▶ **Dataset entries**:
________________________________________

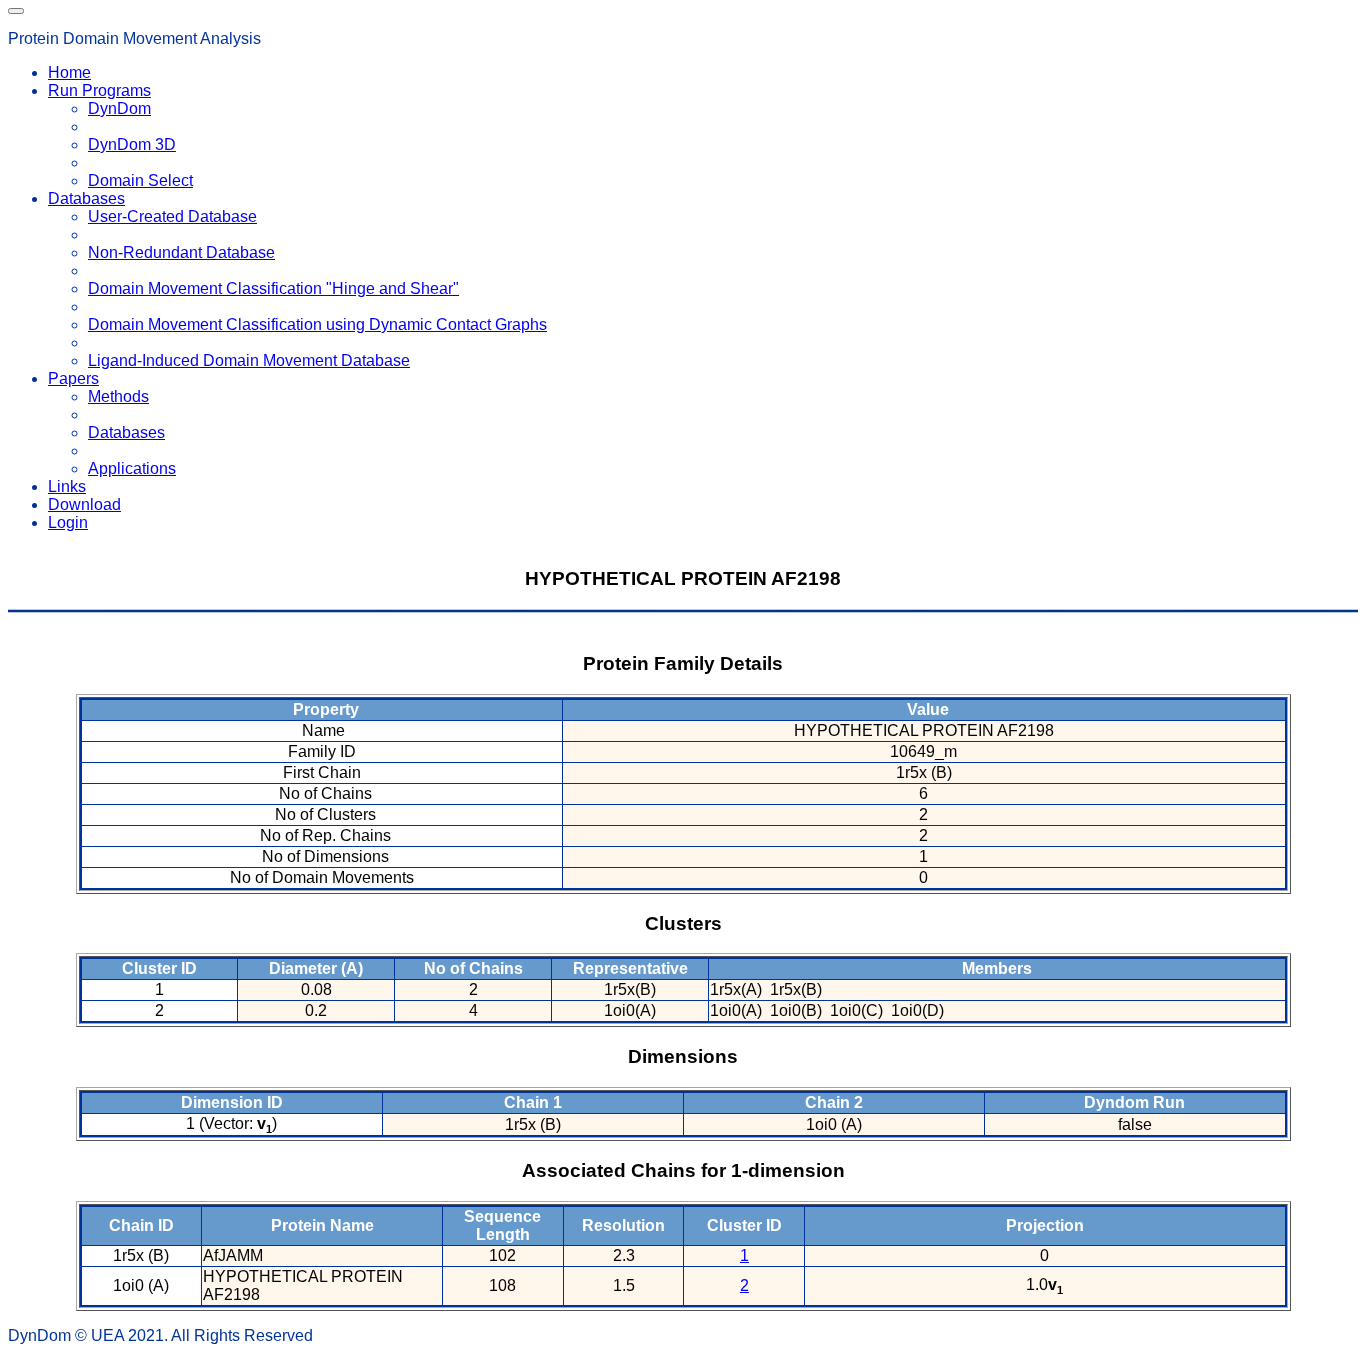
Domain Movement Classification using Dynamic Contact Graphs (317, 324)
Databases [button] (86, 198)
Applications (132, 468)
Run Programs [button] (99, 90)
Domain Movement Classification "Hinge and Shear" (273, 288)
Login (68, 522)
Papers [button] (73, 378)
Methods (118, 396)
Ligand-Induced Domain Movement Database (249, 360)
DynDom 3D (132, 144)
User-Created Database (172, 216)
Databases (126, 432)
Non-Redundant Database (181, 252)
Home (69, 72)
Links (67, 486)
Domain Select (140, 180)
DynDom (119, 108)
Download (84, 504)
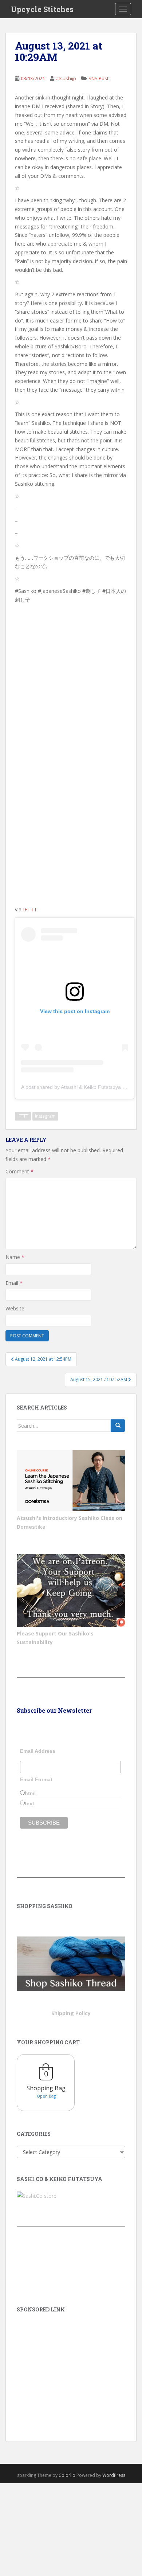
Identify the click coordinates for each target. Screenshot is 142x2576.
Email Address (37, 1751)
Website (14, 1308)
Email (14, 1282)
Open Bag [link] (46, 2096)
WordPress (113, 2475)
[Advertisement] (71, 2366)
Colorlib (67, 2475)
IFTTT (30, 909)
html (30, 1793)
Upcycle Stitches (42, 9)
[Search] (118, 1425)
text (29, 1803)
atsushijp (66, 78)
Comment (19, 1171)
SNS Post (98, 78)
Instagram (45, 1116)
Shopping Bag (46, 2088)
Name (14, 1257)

________________________________________

▶ **Exercise instructions**:
Retype exactly, please, the span from the line holding "Non-Redundant Database (181, 252)" through the closing line of the data, both ends included, without the pictures.

▶ **Reply**:
Non-Redundant Database (181, 252)
Home (69, 72)
Links (67, 486)
Domain Select (140, 180)
DynDom (119, 108)
Download (84, 504)
Identify the click coordinates for each target. Screenshot is 142x2576.
Email Address (37, 1751)
Website (14, 1308)
Email (14, 1282)
Open Bag [link] (46, 2096)
WordPress (113, 2475)
[Advertisement] (71, 2366)
Colorlib (67, 2475)
IFTTT (30, 909)
html (30, 1793)
Upcycle Stitches (42, 9)
[Search] (118, 1425)
text (29, 1803)
atsushijp (66, 78)
Comment (19, 1171)
SNS Post (98, 78)
Instagram (45, 1116)
Shopping Bag (46, 2088)
Name (14, 1257)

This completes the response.